*** Go to our YouTube channel in the link below to see the video review of this record in episode #45 of the SBR Album of the Week.
Every year produces one metal band that receives more hype than a Don King heavyweight, and often the artist in question enjoys their brief moment of attention before the tastemakers move onto the next big thing and leave them behind. So far, 2023 is the year of Sleep Token. Last year it was Lorna Shore; before that we had the breakout success of Spiritbox. Yet behind the frontrunner is always a group whose future looks assured.
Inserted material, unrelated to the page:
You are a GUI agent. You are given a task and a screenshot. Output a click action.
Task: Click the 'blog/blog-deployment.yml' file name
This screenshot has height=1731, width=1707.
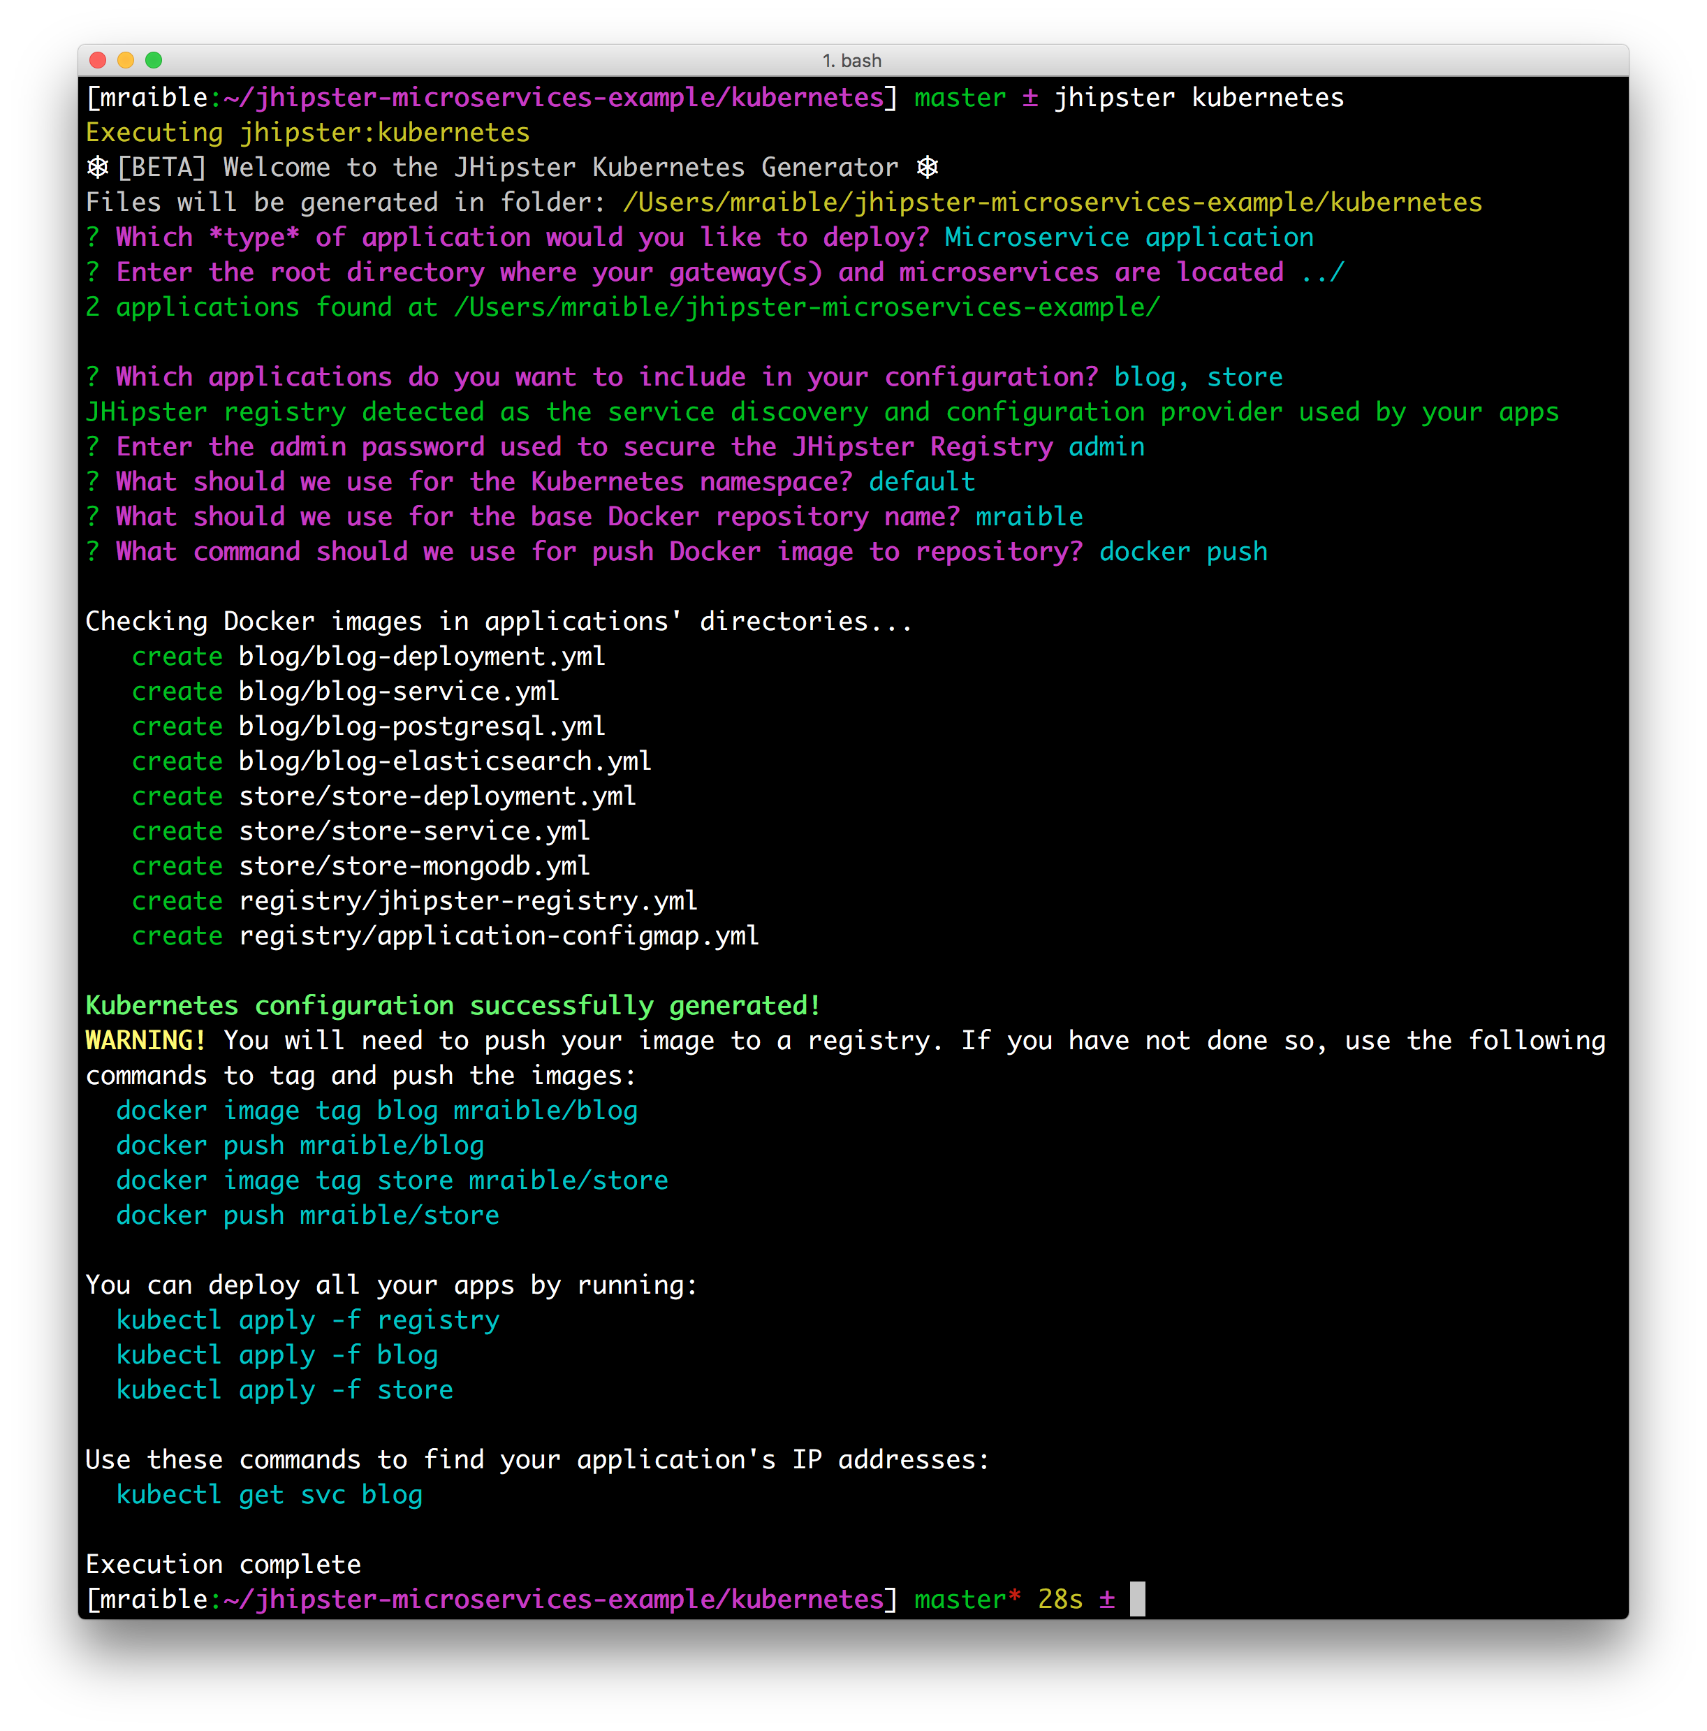pos(421,656)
They also generate hype, but the quality of their art is obvious to everyone. It’s neither divisive nor content to retread old ground. That band for 2023 is Swedish death metal quartet, Orbit Culture, who formed in 2013 and now enter the critical phase of their career with album number four.
Orbit Culture must be doing something right to earn the gushing endorsement of YouTube influencers such as Tank the Tech and respected institutions like BangerTV. So, what is it that makes a melodic death metal band so special all of a sudden? Well, the answer might lie in the band’s emancipation away from Sweden’s most packageable style of heavy music. If Orbit Culture are a melodeath band, then, Northlane are a djent band. Like the Australian innovators, they might have started in a saturated sub-genre, but they can no longer be defined by it.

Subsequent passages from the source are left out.